We’ve talked a lot on this blog about authors who use their novels as religious allegories, but many authors also use various magical diseases and abilities as a stand-in for many touchy political or personal issues.
In J.K. Rowling’s case, she switched out a real disease for an imaginary one: lycanthropy. The werewolves that populate Harry Potter were meant to be an allegory for the real-life suffering of people with HIV and AIDS, who, up until recently, were treated with contempt and suspicion by the general populace due to a fundamental misunderstanding of what caused the disease and what the disease did. Sound familiar? Yeah, that’s Remus Lupin’s life in a nutshell. In the 2008 court case between JKR and Steve Vander Ark over the HP Lexicon, Rowling said:
I know that I’ve said publicly that Remus Lupin was supposed to be on the H.I.V. metaphor. It was someone who had been infected young, who suffered stigma, who had a fear of infecting others, who was terrified he would pass on his condition to his son. And it was a way of examining prejudice, unwarranted prejudice towards a group of people. And also, examining why people might become embittered when they’re treated that unfairly.
On the other hand, some authors have also used magical skills as allegory for people with skills that aren’t socially acceptable. Holly Black’s Curse Workers series is one such example. In the books, “workers” are people whose powers can affect something about other people. Emotion workers can influence other peoples’ emotions, death workers can kill people, and so on and so forth. However, Black makes it very clear that these people do not have to be bad people just because they have skills that can be used for nefarious purposes. She ties worker history to her version of Prohibition. In the real-life Prohibition era, people weren’t allowed to make or sell alcohol, but they still did, because there was a market for it. In the Curse Workers universe, the prohibition on working is never repealed, and workers who want to use their skills are forced to do so illegally. As with alcohol, there’s still a market for working—people want luck workers to bless their weddings, for example. But such services have to be obtained illegally, and there are no unions or protections for workers, who are largely forced to become criminals.
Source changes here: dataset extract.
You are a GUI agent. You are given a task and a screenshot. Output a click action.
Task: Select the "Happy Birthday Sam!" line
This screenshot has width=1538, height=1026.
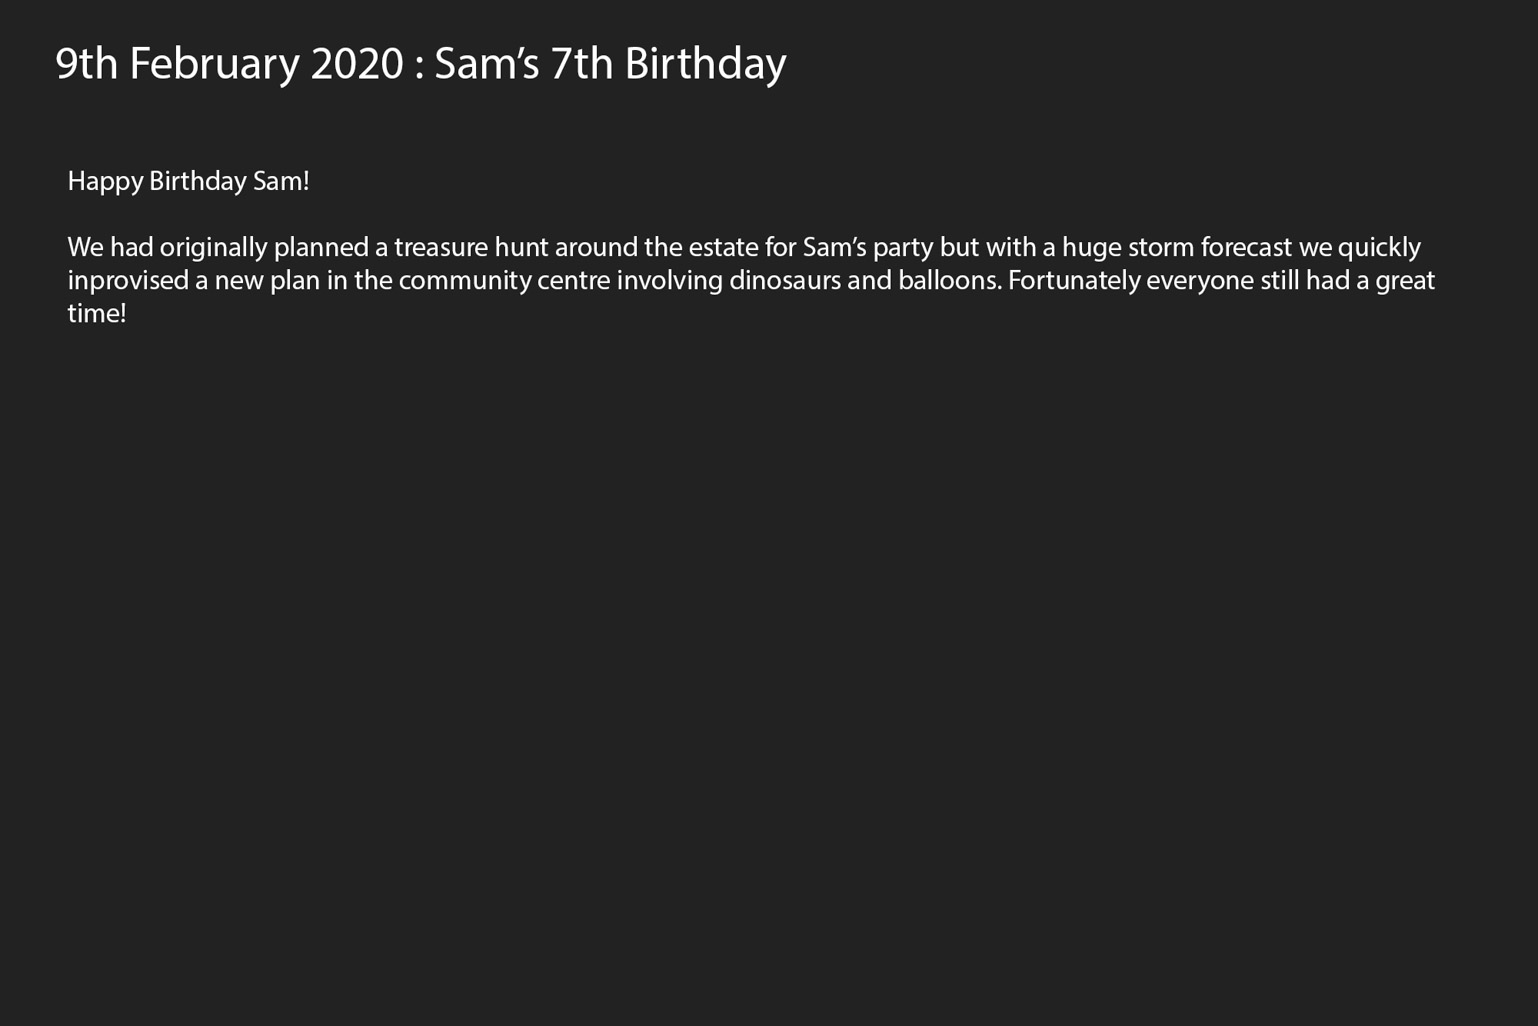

A better allegory for curse working—rather than brewing alcohol, which most of us think of as a useful tool—might be hacking. In today’s world, hacking is illegal and still thought of as a bad thing. Most hackers are criminals, and if they aren’t, they work for government institutions, as Curse Workers protagonist Cassel Sharpe is forced to do.
It seems like authors use allegory in their stories to bring attention to the plight of people who are oppressed or discriminated against. For the most part, I think this is a good thing, because an allegory creates some distance between the reader and his or her subconscious biases. A reader might have something against hackers or people with AIDS, but if a story is ostensibly about werewolves or curse workers, the reader won’t be tempted to throw the story away at the first sign of trouble. Reading a story with an allegory makes it more likely for biased readers to accept the story, much like taking medicine with a dash of sugar.
The problem comes when the allegory is either too subtle for the reader to catch, or the author doesn’t make the allegory explicitly clear. The Curse Workers series did a very good job laying out its thesis that people who had skills that could be used for evil were not necessarily evil people themselves. Harry Potter, on the other hand, didn’t make the allegory between werewolves and AIDS sufferers explicitly clear in the series—although to be fair, Rowling was fighting centuries of werewolf lore on that one. A reader will probably leave the Curse Workers believing in its thesis, but a reader might leave the Harry Potter series and just feel sorry for werewolves, not the real-life group on which werewolves were based. In this case, while I’m glad a reader might feel sympathy for werewolves, Rowling missed the opportunity to force the reader to examine his or her own prejudices more closely.